La Gauche amie des entrepreneurs ? Nous constatons plutôt que si vous avez toujours le mot « emploi » à la bouche vous écoutez bien peu ceux qui les créent.
Nous manquons cruellement de considération et de reconnaissance, or c’est un moteur pour nous contrairement à ce que vous pensez, encore plus que l’argent que nous gagnons !
« Entreprendre » c’est ce que vous faites tous les jours ? Un faux sens à nos yeux ; recruter pour vous c’est créer des emplois publics… La Gauche ne fait pas la pédagogie de l’esprit d’entreprise, elle ignore ce que c’est. Vous détournez bien involontairement notre jeunesse de l’entrepreneuriat.  L’enfer est pavé de bonnes intentions : il est désastreux de répéter aux jeunes qu’il faut les assister, qu’ils ont besoin de l’aide de l’Etat, qu’ils doivent être inscrits dès 18 ans au RSA que leur vie professionnelle sera limitée à 35h…
Vous voulez, et les femmes vous en remercient, imposer l’égalité Homme & Femme dans les entreprises, c’est d‘ailleurs la loi et c’est la justification de votre ministère, mais votre expression : « je vais entreprendre pour l’égalité » n’est pas la bonne formule : vous allez simplement vous battre, comme nous toutes d’ailleurs.
Vous avez beaucoup de qualités, Madame la Ministre, mais non vous n’êtes pas une entrepreneure et d’ailleurs nous n’attendons pas cela de vous. Ce que nous demandons au pouvoir en place, c’est de créer et de respecter les conditions de la liberté d’entreprendre. Nous avons été par exemple très choqués il y a quelques jours de voir votre majorité voter l’article 1 du projet de loi prévoyant la généralisation de la complémentaire santé en bafouant l’Autorité de la Concurrence qui avait donné un avis contraire. (On enlève ainsi aux chefs d’entreprise la liberté de choisir leur mutuelle, en privilégiant la sélection de quelques grands groupes par des branches).
Tout cela pour dire que vous avez encore un grand chemin à parcourir pour donner confiance aux créateurs de richesse, aux artisans, aux professions libérales, à tous ceux qui eux, prennent de vrais risques.
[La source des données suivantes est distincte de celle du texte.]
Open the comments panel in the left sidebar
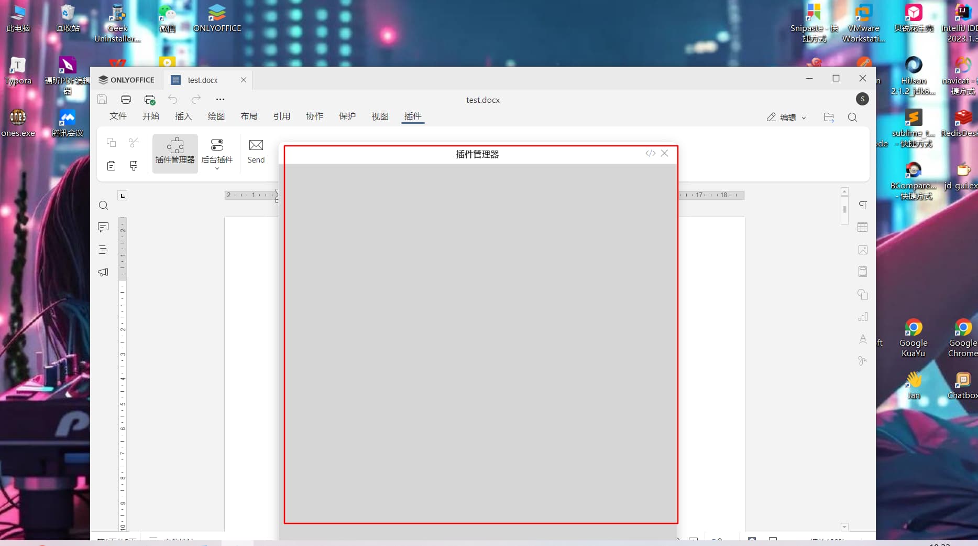[x=103, y=227]
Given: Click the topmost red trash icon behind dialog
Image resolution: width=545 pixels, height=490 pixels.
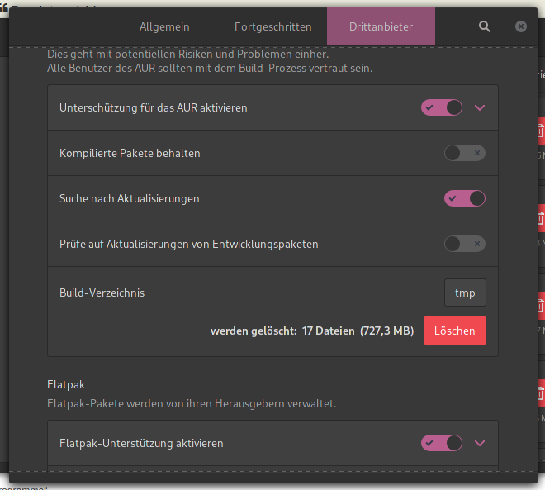Looking at the screenshot, I should pos(540,131).
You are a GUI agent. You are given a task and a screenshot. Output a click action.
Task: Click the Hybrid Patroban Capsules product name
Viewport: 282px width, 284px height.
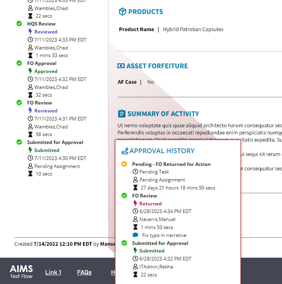point(193,30)
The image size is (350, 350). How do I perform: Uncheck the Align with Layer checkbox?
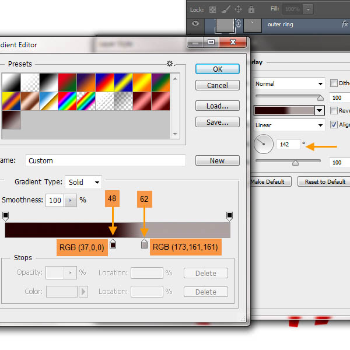tap(334, 125)
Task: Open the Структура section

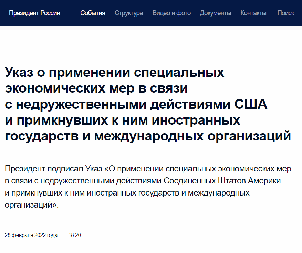Action: [129, 13]
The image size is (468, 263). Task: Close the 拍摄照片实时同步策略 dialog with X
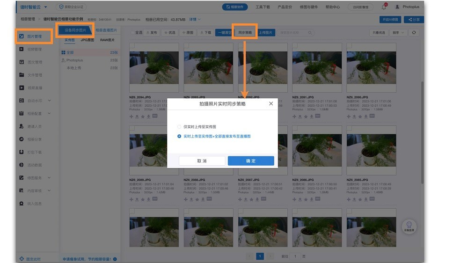tap(271, 104)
C’est bien naïf de croire qu’un Ministre, si talentueux soit-il, est un entrepreneur. Aussi, Madame la Ministre, les entrepreneurs du Mouvement ETHIC (Entreprises de Taille Humaine Indépendantes et de Croissance) et moi-même sommes à votre disposition, avec bonne volonté, pour tout ce qui pourra faire avancer la cause de l’entreprise et susciter des vocations.